SELECTED TEXT:
****
Drilling fluids are in general
complex heterogeneous mixtures of
various types of base fluids and
chemical additives that must remain stable
over a range of
temperature and pressure conditions. The properties of these
complex
mixtures, such as equivalent static density (ESD) and the
rheological
properties of the fluid mixture determine pressure
losses in the system while
drilling. It is often assumed that these
properties and thus the equivalent
circulating density (ECD) are
constant throughout the duration of drilling
activities. This
assumption can prove to be quite wrong in cases where there
is large variation in the
pressure/temperature conditions, such as in high
pressure-high
temperature (HPHT) wells, and deep-water drilling, where low
temperature conditions are encountered very close to the sea bed.
In HPHT wells, as the total
vertical depth increases, there is an
increase in the bottom-hole
temperature, as well as the hydrostatic head of
the mud column.
****
INSTRUCTIONS:
**a.** In the drilling fluids passage, write out the text between "In HPHT wells, as" and "the mud column.", inclusive, substituting "hydrostatic pressure" for "hydrostatic head".
**b.** Answer these from the drilling fluids passage:
(i) What does the abbreviation ESD stand for?
(ii) What does the abbreviation ECD stand for?
(iii) In deep-water drilling, where are low temperature conditions encountered?

RAW RECORDS:
****
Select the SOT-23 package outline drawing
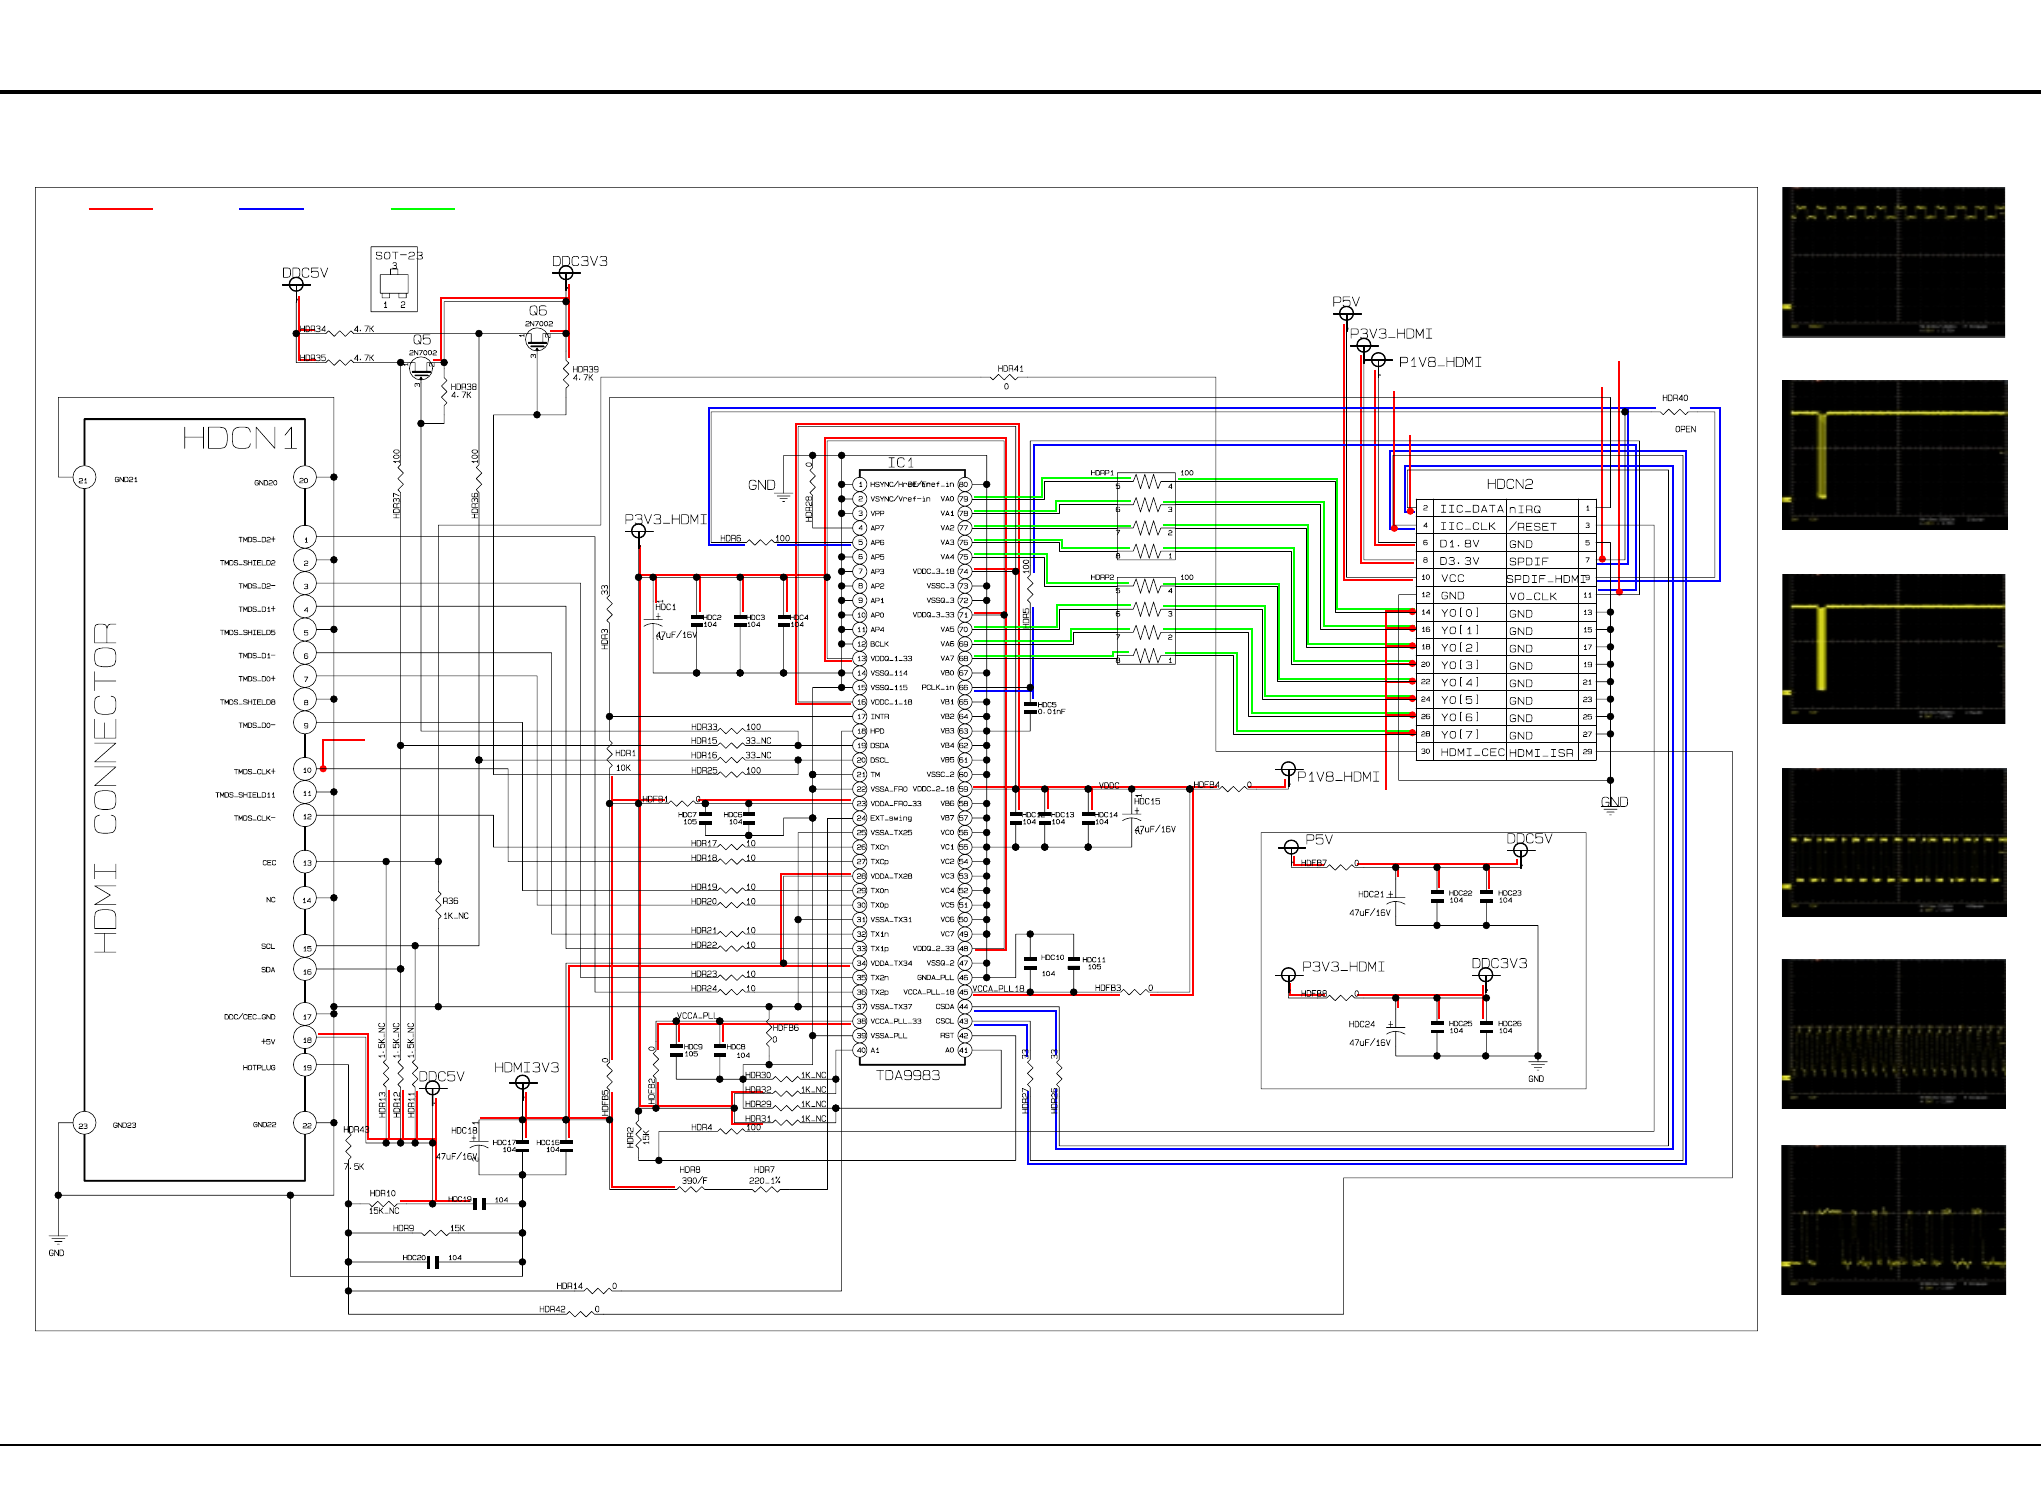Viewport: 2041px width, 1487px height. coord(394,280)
****
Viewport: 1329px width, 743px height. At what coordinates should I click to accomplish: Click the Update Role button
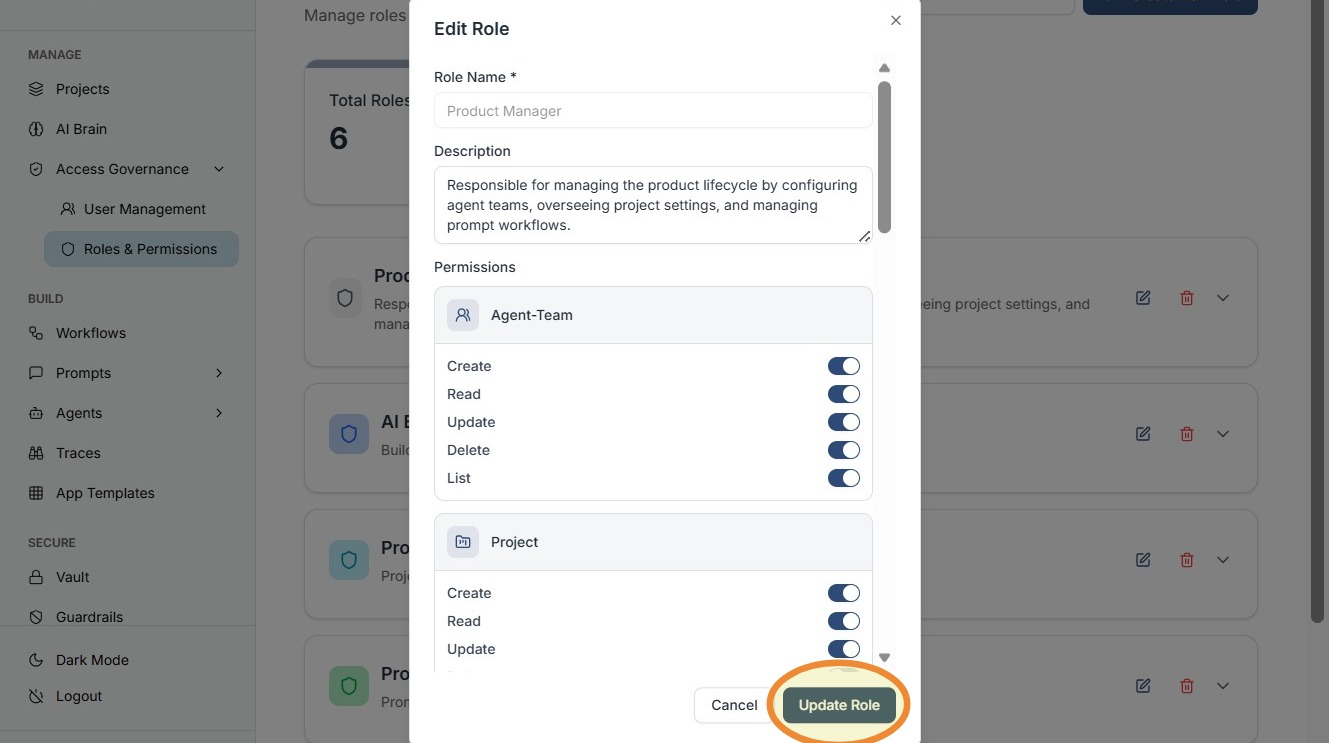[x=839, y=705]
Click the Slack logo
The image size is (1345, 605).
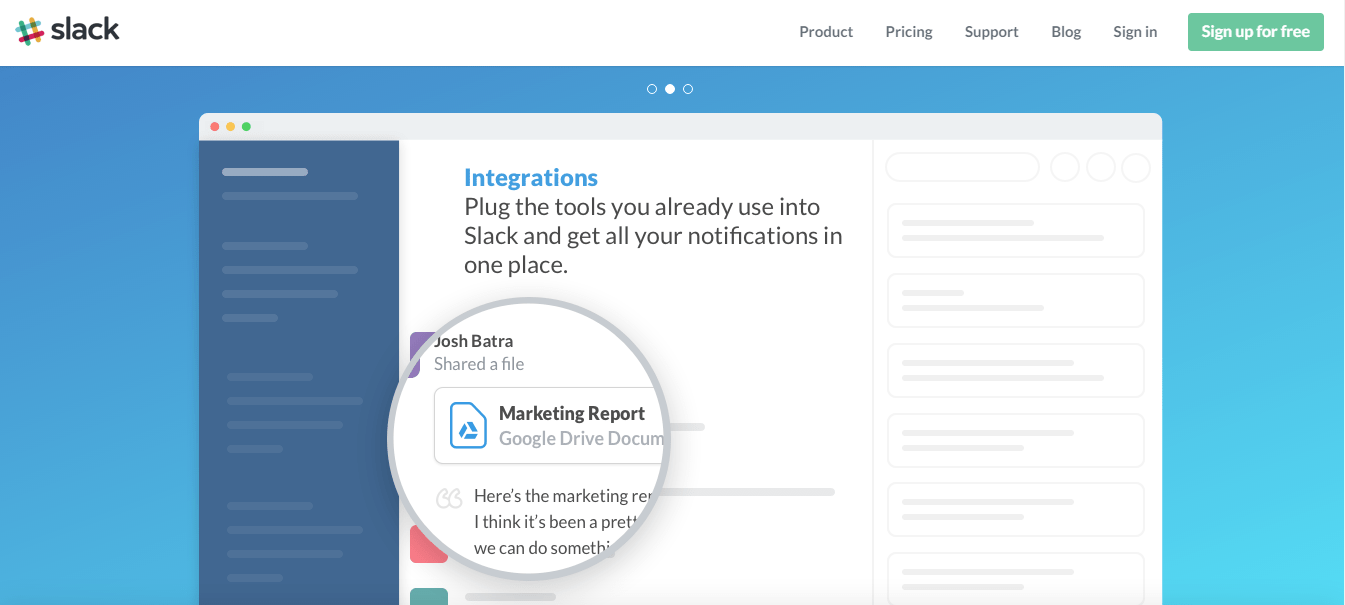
****
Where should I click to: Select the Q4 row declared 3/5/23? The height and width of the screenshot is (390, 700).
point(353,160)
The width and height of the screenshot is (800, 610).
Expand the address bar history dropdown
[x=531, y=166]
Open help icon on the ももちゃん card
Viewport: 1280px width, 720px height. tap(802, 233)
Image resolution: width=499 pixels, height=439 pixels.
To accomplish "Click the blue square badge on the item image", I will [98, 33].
****
EXPECTED RESPONSES:
**a.**
In HPHT wells, as the total
vertical depth increases, there is an
increase in the bottom-hole
temperature, as well as the hydrostatic pressure of
the mud column.

**b.**
(i) Equivalent static density
(ii) Equivalent circulating density
(iii) Very close to the sea bed